## WRITTEN EXERCISE:
Extract each line of the listing below that contains the word "Toggle", copying those lines unchanged.

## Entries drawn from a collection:
________________________________________

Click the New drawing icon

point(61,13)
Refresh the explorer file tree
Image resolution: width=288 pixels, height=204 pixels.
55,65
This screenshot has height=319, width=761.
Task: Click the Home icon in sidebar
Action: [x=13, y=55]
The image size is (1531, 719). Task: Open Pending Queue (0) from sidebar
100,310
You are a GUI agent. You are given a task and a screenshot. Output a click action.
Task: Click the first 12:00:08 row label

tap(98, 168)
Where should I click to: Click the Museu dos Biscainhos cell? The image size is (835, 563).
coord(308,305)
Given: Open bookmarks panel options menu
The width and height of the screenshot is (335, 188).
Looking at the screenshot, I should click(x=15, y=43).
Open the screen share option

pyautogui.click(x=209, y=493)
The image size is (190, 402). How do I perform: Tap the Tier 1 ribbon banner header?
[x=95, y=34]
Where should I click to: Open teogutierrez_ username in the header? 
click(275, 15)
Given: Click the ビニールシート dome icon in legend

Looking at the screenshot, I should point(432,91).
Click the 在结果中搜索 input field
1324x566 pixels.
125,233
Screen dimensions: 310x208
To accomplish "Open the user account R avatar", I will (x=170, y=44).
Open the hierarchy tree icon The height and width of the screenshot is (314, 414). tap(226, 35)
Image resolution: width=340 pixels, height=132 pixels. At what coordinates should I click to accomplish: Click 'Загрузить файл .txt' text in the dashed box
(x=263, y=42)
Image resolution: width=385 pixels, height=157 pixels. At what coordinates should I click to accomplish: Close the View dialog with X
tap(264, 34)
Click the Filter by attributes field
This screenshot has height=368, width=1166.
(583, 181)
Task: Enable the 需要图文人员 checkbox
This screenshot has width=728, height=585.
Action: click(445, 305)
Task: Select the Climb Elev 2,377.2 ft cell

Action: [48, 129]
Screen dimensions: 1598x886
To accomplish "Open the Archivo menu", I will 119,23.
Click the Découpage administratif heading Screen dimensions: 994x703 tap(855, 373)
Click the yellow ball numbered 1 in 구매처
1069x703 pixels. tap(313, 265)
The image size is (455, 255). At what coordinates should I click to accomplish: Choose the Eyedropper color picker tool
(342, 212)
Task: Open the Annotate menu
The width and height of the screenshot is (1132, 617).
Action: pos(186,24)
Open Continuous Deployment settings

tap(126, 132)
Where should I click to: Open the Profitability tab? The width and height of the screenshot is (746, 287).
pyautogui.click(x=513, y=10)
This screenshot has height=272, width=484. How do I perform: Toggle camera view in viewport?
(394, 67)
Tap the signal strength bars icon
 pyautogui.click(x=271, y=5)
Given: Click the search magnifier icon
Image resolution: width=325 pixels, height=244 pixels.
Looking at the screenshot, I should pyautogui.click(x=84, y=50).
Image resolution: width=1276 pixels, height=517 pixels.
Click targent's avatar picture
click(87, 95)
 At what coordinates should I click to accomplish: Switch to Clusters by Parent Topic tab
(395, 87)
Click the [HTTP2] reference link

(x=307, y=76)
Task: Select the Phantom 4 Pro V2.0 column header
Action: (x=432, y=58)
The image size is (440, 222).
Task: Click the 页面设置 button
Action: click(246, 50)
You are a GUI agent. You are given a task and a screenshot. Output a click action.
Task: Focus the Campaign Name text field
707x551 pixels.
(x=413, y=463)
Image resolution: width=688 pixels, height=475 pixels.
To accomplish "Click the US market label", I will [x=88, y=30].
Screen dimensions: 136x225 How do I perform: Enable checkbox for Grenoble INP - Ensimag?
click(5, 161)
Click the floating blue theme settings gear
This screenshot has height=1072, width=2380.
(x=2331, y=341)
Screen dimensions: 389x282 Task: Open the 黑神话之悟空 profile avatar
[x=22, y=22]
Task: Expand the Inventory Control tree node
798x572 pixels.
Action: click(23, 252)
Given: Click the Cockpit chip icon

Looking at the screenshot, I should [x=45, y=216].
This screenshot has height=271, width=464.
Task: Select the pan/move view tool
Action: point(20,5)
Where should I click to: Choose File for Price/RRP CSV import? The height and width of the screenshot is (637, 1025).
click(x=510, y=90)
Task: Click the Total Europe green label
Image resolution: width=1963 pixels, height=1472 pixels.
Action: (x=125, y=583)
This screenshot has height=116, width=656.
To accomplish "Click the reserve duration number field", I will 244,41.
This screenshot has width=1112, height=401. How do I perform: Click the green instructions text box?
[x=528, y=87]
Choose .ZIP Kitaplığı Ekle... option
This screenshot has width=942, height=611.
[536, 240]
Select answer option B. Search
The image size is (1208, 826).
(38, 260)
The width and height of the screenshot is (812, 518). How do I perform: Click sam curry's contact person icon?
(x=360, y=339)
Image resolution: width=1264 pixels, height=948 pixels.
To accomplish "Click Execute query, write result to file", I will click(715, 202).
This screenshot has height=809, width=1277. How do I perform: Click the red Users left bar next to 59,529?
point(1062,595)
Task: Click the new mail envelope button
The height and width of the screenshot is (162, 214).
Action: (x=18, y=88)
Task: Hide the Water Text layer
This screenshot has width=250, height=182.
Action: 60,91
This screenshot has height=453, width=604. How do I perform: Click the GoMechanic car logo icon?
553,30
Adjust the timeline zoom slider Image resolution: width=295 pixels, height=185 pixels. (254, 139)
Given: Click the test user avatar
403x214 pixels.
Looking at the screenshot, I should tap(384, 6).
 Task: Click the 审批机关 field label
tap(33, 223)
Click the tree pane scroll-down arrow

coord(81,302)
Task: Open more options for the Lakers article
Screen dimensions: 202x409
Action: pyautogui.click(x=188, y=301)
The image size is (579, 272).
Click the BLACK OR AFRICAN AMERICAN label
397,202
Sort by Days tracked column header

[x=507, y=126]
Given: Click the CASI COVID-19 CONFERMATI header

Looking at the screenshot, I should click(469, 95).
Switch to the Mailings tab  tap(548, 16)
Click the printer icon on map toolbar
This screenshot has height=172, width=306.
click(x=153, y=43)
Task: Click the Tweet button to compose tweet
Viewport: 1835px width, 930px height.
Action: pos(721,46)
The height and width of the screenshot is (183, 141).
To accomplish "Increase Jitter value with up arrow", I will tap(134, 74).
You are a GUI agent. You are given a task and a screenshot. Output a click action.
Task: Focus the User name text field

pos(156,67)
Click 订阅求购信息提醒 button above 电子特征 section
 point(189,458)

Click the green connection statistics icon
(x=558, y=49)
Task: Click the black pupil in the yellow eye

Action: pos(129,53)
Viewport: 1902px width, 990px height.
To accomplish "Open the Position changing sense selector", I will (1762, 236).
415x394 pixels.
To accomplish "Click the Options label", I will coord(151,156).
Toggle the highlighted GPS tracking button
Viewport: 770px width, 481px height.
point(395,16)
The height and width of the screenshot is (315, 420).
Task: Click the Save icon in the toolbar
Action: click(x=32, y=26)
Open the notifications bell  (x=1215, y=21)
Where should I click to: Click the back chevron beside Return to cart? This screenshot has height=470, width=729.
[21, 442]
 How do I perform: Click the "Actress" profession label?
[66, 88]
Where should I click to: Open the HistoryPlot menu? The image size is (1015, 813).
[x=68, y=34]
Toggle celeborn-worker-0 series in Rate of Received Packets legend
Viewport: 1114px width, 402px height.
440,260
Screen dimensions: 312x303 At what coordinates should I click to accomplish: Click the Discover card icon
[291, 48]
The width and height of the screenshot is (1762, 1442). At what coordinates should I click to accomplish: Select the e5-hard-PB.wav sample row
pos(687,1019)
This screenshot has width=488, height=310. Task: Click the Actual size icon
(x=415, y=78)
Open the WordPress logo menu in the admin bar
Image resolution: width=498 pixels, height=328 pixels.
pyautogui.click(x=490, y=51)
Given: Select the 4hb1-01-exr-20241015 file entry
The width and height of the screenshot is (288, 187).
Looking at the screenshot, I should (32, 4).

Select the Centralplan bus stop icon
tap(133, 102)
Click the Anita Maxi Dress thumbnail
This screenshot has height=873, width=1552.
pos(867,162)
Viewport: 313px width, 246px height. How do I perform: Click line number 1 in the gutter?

________________________________________

## ANSWER TO THE EXERCISE:
This screenshot has height=272, width=484. How do I perform: Toggle camera view in viewport?
Toggle the highlighted GPS tracking button
Toggle celeborn-worker-0 series in Rate of Received Packets legend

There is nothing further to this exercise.